Joan Mitchell, Edrita Fried, 1981, © Estate of Joan Mitchell, Collection of the Joan Mitchell Foundation, New York, Courtesy David Zwirner

 

It was on my second visit to the gallery that I jotted down one note, inspired by Nochlin’s essay on Mitchell: “from rage to beauty.” I have been wondering how to get beneath the beauty of Mitchell’s paintings, especially in the late paintings, to the complication underneath. Only when you look beyond the beauty of a Joan Mitchell will you see that the paintings are a struggle. On my second visit, I spent much of my time looking at Edrita Fried, from 1981, a painting in four parts and the only painting in the show named after a person (although visually it still suggests a landscape). Fried, Mitchell’s therapist, died the year of the painting’s completion. It’s tempting to read across the painting from darkness to light—tempting to read across Mitchell’s work as a whole, from the grayer, urban tones of the fifties to the pastoral, sun-drenched quality that takes over her work with her move in 1968 to a country studio in the Vétheuil region, northwest of Paris on the Seine. (All but the earliest painting in the Zwirner show are from this Vétheuil period.) But to read Edrita Fried in such a simplified way is a mistake.

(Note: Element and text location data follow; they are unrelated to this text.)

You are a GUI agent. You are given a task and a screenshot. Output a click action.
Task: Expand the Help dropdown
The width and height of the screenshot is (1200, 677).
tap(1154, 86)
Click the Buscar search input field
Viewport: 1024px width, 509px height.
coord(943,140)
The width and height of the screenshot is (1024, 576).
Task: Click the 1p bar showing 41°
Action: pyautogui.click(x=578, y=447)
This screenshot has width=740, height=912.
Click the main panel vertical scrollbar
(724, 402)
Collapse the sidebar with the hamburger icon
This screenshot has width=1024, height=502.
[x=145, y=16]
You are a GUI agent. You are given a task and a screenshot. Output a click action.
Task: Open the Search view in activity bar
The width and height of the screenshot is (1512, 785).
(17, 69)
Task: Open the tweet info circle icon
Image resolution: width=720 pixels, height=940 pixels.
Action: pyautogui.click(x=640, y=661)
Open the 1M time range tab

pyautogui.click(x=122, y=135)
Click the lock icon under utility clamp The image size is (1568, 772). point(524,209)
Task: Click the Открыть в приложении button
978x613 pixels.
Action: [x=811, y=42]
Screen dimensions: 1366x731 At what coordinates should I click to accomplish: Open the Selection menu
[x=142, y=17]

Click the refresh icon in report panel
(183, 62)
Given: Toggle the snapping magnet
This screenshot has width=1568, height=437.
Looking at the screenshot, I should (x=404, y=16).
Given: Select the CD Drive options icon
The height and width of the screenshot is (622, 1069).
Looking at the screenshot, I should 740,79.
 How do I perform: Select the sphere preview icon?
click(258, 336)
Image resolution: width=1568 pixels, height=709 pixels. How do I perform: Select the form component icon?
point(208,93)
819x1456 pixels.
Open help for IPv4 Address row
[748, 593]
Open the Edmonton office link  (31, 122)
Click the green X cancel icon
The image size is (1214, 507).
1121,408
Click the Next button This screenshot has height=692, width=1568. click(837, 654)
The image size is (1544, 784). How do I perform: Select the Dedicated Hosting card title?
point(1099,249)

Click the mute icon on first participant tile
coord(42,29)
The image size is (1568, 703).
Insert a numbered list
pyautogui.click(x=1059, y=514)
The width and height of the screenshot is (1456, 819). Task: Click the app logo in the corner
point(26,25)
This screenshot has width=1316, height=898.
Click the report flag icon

Mitchell told an interviewer that by 1964 she was “trying to get out a violent phase and into something else.” But it’s what she says next that really resonates, this consideration of rage and its relationship to art and beauty: “I have lots of real reasons to hate [but] I can’t ever get to hatred unless someone is kicking my dog … or destroying [a friend], then I’ll bite … I can’t get to killing—my ‘dead’ shrink kept trying to get me there—I have never made it—my how I loved her.” I see here, through Mitchell’s serrated humor, the recognition of truly being seen, of having someone in her life who understood that she needed to channel rage into art all while still managing to pursue beauty. Perhaps Mitchell is a model for us now, for channeling rage outward into something beautiful all while maintaining a steady gaze at reality, and resisting the urge to turn the rage inward against ourselves.

 

Joan Mitchell, Untitled, 1992, © Estate of Joan Mitchell, Collection of the Joan Mitchell Foundation, New York, Courtesy David Zwirner

 

I thought of all of this when looking at Untitled, painted when Mitchell was very ill, in the year she would die from cancer. Much of its surface remains as white ground, seemingly to emphasize her now-limited reach, documenting the struggles of the body against frailty. But her gestures remain large and bold, lyrical and confident, creating a stark yet riotously colorful composition that suggests calligraphic graffiti (with a fluorescent lime-yellow I had never seen before in her work—still experimenting, even at the end). Despite a few drips descending, the painting renders an otherworldly landscape. The painting conveys such an immensity of spirit and scale—the persistence of her wingspan—suspended.

 

“Joan Mitchell: I carry my landscapes around with me” is on view at the Zwirner Gallery until July 12.

John Vincler is a writer, visual artist, and has worked for a decade as a rare book librarian. He is editor for visual culture at Music & Literature and is at work on a book-length project on cloth as subject and medium in art.